----- Source extract
Malcolm Bland died in August at the age of 75, having lived with Parkinson’s disease for his last few years. He is survived by his wife Margie, sons Stephen and Joel, and grandchildren Mahtaya, Emmersen and Jaxon.

LES BENGE

The Eastern Union team who defeated Auckland champions Eastern Suburbs 4-0 in a challenge match in Gisborne in 1960 had only three Kiwis: Bob Elliott, Dave Waugh and Les Benge. Eastern Union that day were, back (from left): Ron Leakey, Bob Elliott, Iain Gillies, Terry McCavana, Dave Waugh and Les Benge. Front: Ivan Kristensen, Archie McVicker, Tony Moynihan, Ronnie Gillies and Eddie Large. Union were in a change strip, probably because the regular Eastern Suburbs shirts were white, the same as Union's.

In an era when Eastern Union and Poverty Bay teams were likened to the United Nations because of their multinational line-up, Les Benge was a rarity ... a Kiwi.
----------
Reproduce the entire source extract word for word. The material has nothing to do with the source extract.
----- Information supplied
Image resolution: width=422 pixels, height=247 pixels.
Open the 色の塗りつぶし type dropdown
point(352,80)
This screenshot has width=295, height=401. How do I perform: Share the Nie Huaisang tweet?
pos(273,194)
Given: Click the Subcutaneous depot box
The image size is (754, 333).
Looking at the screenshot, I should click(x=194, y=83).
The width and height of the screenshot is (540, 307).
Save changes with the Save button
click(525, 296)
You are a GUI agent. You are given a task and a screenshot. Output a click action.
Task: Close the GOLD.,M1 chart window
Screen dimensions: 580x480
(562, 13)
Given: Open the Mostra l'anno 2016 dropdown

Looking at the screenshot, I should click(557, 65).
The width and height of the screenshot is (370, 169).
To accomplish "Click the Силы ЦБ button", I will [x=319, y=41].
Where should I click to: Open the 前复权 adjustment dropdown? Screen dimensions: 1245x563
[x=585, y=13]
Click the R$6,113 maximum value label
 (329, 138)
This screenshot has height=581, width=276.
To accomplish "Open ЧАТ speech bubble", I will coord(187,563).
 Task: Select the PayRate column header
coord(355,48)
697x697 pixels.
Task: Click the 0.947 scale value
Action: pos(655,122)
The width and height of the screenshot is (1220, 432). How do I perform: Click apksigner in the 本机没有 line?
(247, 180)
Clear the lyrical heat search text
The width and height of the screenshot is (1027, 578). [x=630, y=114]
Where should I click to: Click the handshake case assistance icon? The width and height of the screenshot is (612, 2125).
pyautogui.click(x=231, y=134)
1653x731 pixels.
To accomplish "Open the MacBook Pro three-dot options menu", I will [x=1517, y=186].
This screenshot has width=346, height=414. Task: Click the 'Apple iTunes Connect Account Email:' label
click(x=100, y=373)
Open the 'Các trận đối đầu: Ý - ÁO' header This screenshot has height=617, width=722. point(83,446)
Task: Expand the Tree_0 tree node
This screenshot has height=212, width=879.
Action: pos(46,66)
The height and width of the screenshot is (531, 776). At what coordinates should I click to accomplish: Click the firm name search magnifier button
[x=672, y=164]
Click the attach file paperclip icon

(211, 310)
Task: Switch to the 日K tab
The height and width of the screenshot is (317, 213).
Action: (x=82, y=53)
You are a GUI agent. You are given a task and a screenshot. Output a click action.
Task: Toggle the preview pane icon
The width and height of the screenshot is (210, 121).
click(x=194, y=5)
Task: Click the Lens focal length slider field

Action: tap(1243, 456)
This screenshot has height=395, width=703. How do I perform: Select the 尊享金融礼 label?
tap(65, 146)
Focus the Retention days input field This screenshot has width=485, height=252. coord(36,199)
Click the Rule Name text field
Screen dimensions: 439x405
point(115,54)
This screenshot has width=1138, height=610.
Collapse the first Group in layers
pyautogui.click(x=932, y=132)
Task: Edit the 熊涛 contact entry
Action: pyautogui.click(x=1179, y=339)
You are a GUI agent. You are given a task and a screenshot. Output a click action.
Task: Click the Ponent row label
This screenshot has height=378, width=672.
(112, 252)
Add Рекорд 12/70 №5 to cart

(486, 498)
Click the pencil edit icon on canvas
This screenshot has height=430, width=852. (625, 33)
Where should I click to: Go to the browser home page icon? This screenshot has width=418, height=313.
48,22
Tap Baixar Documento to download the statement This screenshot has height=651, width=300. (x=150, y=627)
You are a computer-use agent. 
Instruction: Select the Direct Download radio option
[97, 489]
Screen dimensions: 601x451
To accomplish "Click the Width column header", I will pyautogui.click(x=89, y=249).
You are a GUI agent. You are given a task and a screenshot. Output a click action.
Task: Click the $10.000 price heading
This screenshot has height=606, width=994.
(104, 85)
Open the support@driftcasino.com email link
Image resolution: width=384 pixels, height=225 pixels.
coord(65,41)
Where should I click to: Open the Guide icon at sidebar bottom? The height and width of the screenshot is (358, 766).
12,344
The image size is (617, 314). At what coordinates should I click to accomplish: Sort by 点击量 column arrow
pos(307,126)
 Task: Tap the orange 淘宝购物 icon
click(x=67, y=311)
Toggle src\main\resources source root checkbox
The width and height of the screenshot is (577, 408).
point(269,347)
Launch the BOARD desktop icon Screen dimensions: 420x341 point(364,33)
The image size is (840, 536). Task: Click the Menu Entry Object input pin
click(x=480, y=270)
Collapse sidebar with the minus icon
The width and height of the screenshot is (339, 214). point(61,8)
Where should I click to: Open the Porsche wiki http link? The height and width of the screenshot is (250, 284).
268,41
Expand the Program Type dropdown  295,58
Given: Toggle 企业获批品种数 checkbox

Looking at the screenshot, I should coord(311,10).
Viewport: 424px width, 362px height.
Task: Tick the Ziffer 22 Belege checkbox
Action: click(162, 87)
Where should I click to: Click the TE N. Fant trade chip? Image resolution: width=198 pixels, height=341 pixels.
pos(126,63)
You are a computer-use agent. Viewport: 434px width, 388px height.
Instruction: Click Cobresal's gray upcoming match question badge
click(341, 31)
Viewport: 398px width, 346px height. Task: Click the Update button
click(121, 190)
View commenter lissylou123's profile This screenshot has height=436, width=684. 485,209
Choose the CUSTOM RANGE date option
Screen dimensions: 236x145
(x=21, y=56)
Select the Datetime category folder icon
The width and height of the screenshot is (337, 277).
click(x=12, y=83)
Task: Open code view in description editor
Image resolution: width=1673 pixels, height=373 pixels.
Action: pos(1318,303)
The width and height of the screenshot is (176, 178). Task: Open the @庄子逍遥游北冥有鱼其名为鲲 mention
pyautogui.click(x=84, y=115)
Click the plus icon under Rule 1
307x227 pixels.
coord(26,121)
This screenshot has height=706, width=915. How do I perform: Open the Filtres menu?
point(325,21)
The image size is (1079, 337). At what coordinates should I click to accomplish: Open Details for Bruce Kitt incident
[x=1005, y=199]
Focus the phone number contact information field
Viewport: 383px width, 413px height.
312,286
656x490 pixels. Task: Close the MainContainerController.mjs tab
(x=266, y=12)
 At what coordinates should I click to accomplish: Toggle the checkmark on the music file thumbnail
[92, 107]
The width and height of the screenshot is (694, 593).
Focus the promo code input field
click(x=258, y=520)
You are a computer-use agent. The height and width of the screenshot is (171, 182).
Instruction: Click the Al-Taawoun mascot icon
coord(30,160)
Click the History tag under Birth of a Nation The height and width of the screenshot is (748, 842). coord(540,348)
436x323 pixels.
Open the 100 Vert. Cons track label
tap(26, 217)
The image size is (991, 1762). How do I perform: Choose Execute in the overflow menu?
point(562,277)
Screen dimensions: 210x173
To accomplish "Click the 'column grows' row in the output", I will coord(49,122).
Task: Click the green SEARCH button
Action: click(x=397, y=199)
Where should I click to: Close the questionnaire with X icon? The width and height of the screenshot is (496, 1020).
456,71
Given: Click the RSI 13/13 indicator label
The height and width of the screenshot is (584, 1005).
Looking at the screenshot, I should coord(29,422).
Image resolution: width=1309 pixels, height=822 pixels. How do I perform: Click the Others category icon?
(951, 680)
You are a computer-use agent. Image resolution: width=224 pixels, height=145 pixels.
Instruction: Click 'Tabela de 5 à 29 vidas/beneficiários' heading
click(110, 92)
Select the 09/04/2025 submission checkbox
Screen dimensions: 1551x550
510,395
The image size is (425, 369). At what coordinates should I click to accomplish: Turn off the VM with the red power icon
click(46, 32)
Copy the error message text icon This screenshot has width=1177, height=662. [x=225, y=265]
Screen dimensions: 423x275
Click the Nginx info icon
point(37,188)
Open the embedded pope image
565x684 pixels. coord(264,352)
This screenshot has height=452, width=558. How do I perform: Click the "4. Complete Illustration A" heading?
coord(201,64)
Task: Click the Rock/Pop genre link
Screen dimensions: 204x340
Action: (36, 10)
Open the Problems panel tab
----------
__Exercise result__
Malcolm Bland died in August at the age of 75, having lived with Parkinson’s disease for his last few years. He is survived by his wife Margie, sons Stephen and Joel, and grandchildren Mahtaya, Emmersen and Jaxon.

LES BENGE

The Eastern Union team who defeated Auckland champions Eastern Suburbs 4-0 in a challenge match in Gisborne in 1960 had only three Kiwis: Bob Elliott, Dave Waugh and Les Benge. Eastern Union that day were, back (from left): Ron Leakey, Bob Elliott, Iain Gillies, Terry McCavana, Dave Waugh and Les Benge. Front: Ivan Kristensen, Archie McVicker, Tony Moynihan, Ronnie Gillies and Eddie Large. Union were in a change strip, probably because the regular Eastern Suburbs shirts were white, the same as Union's.

In an era when Eastern Union and Poverty Bay teams were likened to the United Nations because of their multinational line-up, Les Benge was a rarity ... a Kiwi.